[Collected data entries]
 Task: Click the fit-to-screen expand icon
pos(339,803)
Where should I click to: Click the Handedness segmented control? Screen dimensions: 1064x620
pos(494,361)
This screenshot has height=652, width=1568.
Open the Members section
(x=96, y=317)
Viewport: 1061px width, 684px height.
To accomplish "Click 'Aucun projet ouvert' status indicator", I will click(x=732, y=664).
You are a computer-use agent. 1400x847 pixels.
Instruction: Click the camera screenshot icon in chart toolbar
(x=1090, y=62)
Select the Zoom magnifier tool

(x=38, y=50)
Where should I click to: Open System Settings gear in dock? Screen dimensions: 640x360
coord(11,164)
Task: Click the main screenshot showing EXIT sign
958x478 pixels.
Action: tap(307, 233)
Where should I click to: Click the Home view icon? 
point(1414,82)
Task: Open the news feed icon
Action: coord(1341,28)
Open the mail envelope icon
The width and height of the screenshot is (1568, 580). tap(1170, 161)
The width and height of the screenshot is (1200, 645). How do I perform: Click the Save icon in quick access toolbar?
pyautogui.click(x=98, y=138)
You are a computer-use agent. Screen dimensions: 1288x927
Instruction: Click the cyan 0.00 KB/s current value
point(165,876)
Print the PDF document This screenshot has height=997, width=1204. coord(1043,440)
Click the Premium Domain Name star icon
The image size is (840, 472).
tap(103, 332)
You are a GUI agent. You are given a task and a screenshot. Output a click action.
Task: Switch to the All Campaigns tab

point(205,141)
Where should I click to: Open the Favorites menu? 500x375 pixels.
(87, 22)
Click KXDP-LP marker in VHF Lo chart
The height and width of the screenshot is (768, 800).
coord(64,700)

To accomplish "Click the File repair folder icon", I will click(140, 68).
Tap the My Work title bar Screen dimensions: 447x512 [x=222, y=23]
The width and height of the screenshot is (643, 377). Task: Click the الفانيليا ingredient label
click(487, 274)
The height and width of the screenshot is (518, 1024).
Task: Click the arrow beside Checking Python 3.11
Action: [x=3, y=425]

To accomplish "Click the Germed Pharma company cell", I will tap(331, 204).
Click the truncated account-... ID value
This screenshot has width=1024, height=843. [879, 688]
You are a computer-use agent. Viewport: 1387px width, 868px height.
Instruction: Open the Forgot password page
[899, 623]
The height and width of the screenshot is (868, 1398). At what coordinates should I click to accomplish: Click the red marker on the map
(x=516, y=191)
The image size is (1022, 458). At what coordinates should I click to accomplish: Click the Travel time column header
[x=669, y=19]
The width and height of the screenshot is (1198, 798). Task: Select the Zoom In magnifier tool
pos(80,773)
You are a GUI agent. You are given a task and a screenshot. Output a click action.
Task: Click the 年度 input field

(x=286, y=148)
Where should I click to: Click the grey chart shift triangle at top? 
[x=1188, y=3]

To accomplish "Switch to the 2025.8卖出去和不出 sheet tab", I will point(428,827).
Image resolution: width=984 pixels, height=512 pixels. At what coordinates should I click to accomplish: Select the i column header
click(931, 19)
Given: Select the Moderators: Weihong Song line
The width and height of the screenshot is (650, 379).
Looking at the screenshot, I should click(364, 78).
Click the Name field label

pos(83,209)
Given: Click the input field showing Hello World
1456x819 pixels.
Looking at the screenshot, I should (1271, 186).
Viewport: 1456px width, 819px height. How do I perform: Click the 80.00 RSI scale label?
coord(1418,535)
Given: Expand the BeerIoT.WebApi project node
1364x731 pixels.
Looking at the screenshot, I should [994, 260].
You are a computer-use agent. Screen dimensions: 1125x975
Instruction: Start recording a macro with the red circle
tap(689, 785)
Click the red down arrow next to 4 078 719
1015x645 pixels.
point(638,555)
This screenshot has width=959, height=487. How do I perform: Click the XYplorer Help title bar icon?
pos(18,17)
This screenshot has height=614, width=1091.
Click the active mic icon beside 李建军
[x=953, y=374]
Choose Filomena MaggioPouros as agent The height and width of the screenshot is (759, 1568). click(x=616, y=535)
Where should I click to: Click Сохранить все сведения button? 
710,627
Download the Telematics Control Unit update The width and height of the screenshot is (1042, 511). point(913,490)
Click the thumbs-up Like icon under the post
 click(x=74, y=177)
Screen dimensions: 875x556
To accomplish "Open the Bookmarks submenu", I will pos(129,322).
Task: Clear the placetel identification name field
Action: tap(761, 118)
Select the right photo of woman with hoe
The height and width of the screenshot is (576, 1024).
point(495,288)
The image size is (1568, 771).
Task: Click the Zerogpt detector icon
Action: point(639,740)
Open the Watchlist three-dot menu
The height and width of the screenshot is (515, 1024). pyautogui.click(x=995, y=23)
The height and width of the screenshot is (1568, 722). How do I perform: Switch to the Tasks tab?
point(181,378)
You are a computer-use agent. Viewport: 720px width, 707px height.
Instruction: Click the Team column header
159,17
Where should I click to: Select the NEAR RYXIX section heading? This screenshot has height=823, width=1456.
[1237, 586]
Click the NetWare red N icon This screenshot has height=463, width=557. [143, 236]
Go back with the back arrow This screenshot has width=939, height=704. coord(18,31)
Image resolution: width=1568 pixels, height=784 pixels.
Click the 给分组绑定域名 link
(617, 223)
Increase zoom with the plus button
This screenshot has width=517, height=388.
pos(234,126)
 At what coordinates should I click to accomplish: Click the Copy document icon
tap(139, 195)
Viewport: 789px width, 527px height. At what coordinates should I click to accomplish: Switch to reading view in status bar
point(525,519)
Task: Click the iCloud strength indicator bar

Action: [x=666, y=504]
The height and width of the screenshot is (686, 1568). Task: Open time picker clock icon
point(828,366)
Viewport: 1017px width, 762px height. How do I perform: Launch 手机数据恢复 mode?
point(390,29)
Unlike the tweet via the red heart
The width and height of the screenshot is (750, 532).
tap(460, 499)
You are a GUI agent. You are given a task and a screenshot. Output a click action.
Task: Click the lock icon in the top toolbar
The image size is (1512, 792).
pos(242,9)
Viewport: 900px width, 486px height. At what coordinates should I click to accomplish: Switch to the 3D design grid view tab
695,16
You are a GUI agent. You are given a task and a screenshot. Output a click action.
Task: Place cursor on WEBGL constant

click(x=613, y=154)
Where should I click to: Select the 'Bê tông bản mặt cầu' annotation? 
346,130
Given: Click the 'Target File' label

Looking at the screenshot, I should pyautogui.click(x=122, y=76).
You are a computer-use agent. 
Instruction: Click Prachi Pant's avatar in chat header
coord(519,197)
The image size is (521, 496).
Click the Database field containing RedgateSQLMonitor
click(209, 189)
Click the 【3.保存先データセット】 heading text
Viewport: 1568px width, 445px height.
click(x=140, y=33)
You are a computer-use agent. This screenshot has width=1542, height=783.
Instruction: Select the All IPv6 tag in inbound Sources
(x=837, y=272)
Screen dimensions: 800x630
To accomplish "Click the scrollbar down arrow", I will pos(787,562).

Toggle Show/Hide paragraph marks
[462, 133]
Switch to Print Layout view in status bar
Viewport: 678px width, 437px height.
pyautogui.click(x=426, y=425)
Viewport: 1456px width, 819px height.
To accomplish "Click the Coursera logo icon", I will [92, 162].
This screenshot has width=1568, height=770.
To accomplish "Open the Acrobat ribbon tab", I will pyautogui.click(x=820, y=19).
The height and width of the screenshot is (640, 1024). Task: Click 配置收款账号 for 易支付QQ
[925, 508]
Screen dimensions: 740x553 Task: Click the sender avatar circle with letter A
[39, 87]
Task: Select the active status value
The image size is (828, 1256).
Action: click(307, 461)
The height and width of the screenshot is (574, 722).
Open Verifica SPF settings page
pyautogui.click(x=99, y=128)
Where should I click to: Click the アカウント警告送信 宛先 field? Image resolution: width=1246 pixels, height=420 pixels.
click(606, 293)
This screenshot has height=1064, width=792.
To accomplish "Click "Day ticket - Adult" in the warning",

> Exercise: Every record above must be set down again, word for word.

> Task result:
 Task: Click the fit-to-screen expand icon
pos(339,803)
Where should I click to: Click the Handedness segmented control? Screen dimensions: 1064x620
pos(494,361)
This screenshot has height=652, width=1568.
Open the Members section
(x=96, y=317)
Viewport: 1061px width, 684px height.
To accomplish "Click 'Aucun projet ouvert' status indicator", I will click(x=732, y=664).
You are a computer-use agent. 1400x847 pixels.
Instruction: Click the camera screenshot icon in chart toolbar
(x=1090, y=62)
Select the Zoom magnifier tool

(x=38, y=50)
Where should I click to: Open System Settings gear in dock? Screen dimensions: 640x360
coord(11,164)
Task: Click the main screenshot showing EXIT sign
958x478 pixels.
Action: tap(307, 233)
Where should I click to: Click the Home view icon? 
point(1414,82)
Task: Open the news feed icon
Action: coord(1341,28)
Open the mail envelope icon
The width and height of the screenshot is (1568, 580). tap(1170, 161)
The width and height of the screenshot is (1200, 645). How do I perform: Click the Save icon in quick access toolbar?
pyautogui.click(x=98, y=138)
You are a computer-use agent. Screen dimensions: 1288x927
Instruction: Click the cyan 0.00 KB/s current value
point(165,876)
Print the PDF document This screenshot has height=997, width=1204. coord(1043,440)
Click the Premium Domain Name star icon
The image size is (840, 472).
tap(103, 332)
You are a GUI agent. You are given a task and a screenshot. Output a click action.
Task: Switch to the All Campaigns tab

point(205,141)
Where should I click to: Open the Favorites menu? 500x375 pixels.
(87, 22)
Click KXDP-LP marker in VHF Lo chart
The height and width of the screenshot is (768, 800).
coord(64,700)

To accomplish "Click the File repair folder icon", I will click(140, 68).
Tap the My Work title bar Screen dimensions: 447x512 [x=222, y=23]
The width and height of the screenshot is (643, 377). Task: Click the الفانيليا ingredient label
click(487, 274)
The height and width of the screenshot is (518, 1024).
Task: Click the arrow beside Checking Python 3.11
Action: [x=3, y=425]

To accomplish "Click the Germed Pharma company cell", I will tap(331, 204).
Click the truncated account-... ID value
This screenshot has width=1024, height=843. [879, 688]
You are a computer-use agent. Viewport: 1387px width, 868px height.
Instruction: Open the Forgot password page
[899, 623]
The height and width of the screenshot is (868, 1398). At what coordinates should I click to accomplish: Click the red marker on the map
(x=516, y=191)
The image size is (1022, 458). At what coordinates should I click to accomplish: Click the Travel time column header
[x=669, y=19]
The width and height of the screenshot is (1198, 798). Task: Select the Zoom In magnifier tool
pos(80,773)
You are a GUI agent. You are given a task and a screenshot. Output a click action.
Task: Click the 年度 input field

(x=286, y=148)
Where should I click to: Click the grey chart shift triangle at top? 
[x=1188, y=3]

To accomplish "Switch to the 2025.8卖出去和不出 sheet tab", I will point(428,827).
Image resolution: width=984 pixels, height=512 pixels. At what coordinates should I click to accomplish: Select the i column header
click(931, 19)
Given: Select the Moderators: Weihong Song line
The width and height of the screenshot is (650, 379).
Looking at the screenshot, I should click(364, 78).
Click the Name field label

pos(83,209)
Given: Click the input field showing Hello World
1456x819 pixels.
Looking at the screenshot, I should (1271, 186).
Viewport: 1456px width, 819px height. How do I perform: Click the 80.00 RSI scale label?
coord(1418,535)
Given: Expand the BeerIoT.WebApi project node
1364x731 pixels.
Looking at the screenshot, I should [994, 260].
You are a computer-use agent. Screen dimensions: 1125x975
Instruction: Start recording a macro with the red circle
tap(689, 785)
Click the red down arrow next to 4 078 719
1015x645 pixels.
point(638,555)
This screenshot has width=959, height=487. How do I perform: Click the XYplorer Help title bar icon?
pos(18,17)
This screenshot has height=614, width=1091.
Click the active mic icon beside 李建军
[x=953, y=374]
Choose Filomena MaggioPouros as agent The height and width of the screenshot is (759, 1568). click(x=616, y=535)
Where should I click to: Click Сохранить все сведения button? 
710,627
Download the Telematics Control Unit update The width and height of the screenshot is (1042, 511). point(913,490)
Click the thumbs-up Like icon under the post
 click(x=74, y=177)
Screen dimensions: 875x556
To accomplish "Open the Bookmarks submenu", I will pos(129,322).
Task: Clear the placetel identification name field
Action: tap(761, 118)
Select the right photo of woman with hoe
The height and width of the screenshot is (576, 1024).
point(495,288)
The image size is (1568, 771).
Task: Click the Zerogpt detector icon
Action: point(639,740)
Open the Watchlist three-dot menu
The height and width of the screenshot is (515, 1024). pyautogui.click(x=995, y=23)
The height and width of the screenshot is (1568, 722). How do I perform: Switch to the Tasks tab?
point(181,378)
You are a computer-use agent. Viewport: 720px width, 707px height.
Instruction: Click the Team column header
159,17
Where should I click to: Select the NEAR RYXIX section heading? This screenshot has height=823, width=1456.
[1237, 586]
Click the NetWare red N icon This screenshot has height=463, width=557. [143, 236]
Go back with the back arrow This screenshot has width=939, height=704. coord(18,31)
Image resolution: width=1568 pixels, height=784 pixels.
Click the 给分组绑定域名 link
(617, 223)
Increase zoom with the plus button
This screenshot has width=517, height=388.
pos(234,126)
 At what coordinates should I click to accomplish: Click the Copy document icon
tap(139, 195)
Viewport: 789px width, 527px height. At what coordinates should I click to accomplish: Switch to reading view in status bar
point(525,519)
Task: Click the iCloud strength indicator bar

Action: [x=666, y=504]
The height and width of the screenshot is (686, 1568). Task: Open time picker clock icon
point(828,366)
Viewport: 1017px width, 762px height. How do I perform: Launch 手机数据恢复 mode?
point(390,29)
Unlike the tweet via the red heart
The width and height of the screenshot is (750, 532).
tap(460, 499)
You are a GUI agent. You are given a task and a screenshot. Output a click action.
Task: Click the lock icon in the top toolbar
The image size is (1512, 792).
pos(242,9)
Viewport: 900px width, 486px height. At what coordinates should I click to accomplish: Switch to the 3D design grid view tab
695,16
You are a GUI agent. You are given a task and a screenshot. Output a click action.
Task: Place cursor on WEBGL constant

click(x=613, y=154)
Where should I click to: Select the 'Bê tông bản mặt cầu' annotation? 
346,130
Given: Click the 'Target File' label

Looking at the screenshot, I should pyautogui.click(x=122, y=76).
You are a computer-use agent. 
Instruction: Click Prachi Pant's avatar in chat header
coord(519,197)
The image size is (521, 496).
Click the Database field containing RedgateSQLMonitor
click(209, 189)
Click the 【3.保存先データセット】 heading text
Viewport: 1568px width, 445px height.
click(x=140, y=33)
You are a computer-use agent. This screenshot has width=1542, height=783.
Instruction: Select the All IPv6 tag in inbound Sources
(x=837, y=272)
Screen dimensions: 800x630
To accomplish "Click the scrollbar down arrow", I will pos(787,562).

Toggle Show/Hide paragraph marks
[462, 133]
Switch to Print Layout view in status bar
Viewport: 678px width, 437px height.
pyautogui.click(x=426, y=425)
Viewport: 1456px width, 819px height.
To accomplish "Click the Coursera logo icon", I will [92, 162].
This screenshot has width=1568, height=770.
To accomplish "Open the Acrobat ribbon tab", I will pyautogui.click(x=820, y=19).
The height and width of the screenshot is (640, 1024). Task: Click 配置收款账号 for 易支付QQ
[925, 508]
Screen dimensions: 740x553 Task: Click the sender avatar circle with letter A
[39, 87]
Task: Select the active status value
The image size is (828, 1256).
Action: click(307, 461)
The height and width of the screenshot is (574, 722).
Open Verifica SPF settings page
pyautogui.click(x=99, y=128)
Where should I click to: Click the アカウント警告送信 宛先 field? Image resolution: width=1246 pixels, height=420 pixels.
click(606, 293)
This screenshot has height=1064, width=792.
To accomplish "Click "Day ticket - Adult" in the warning",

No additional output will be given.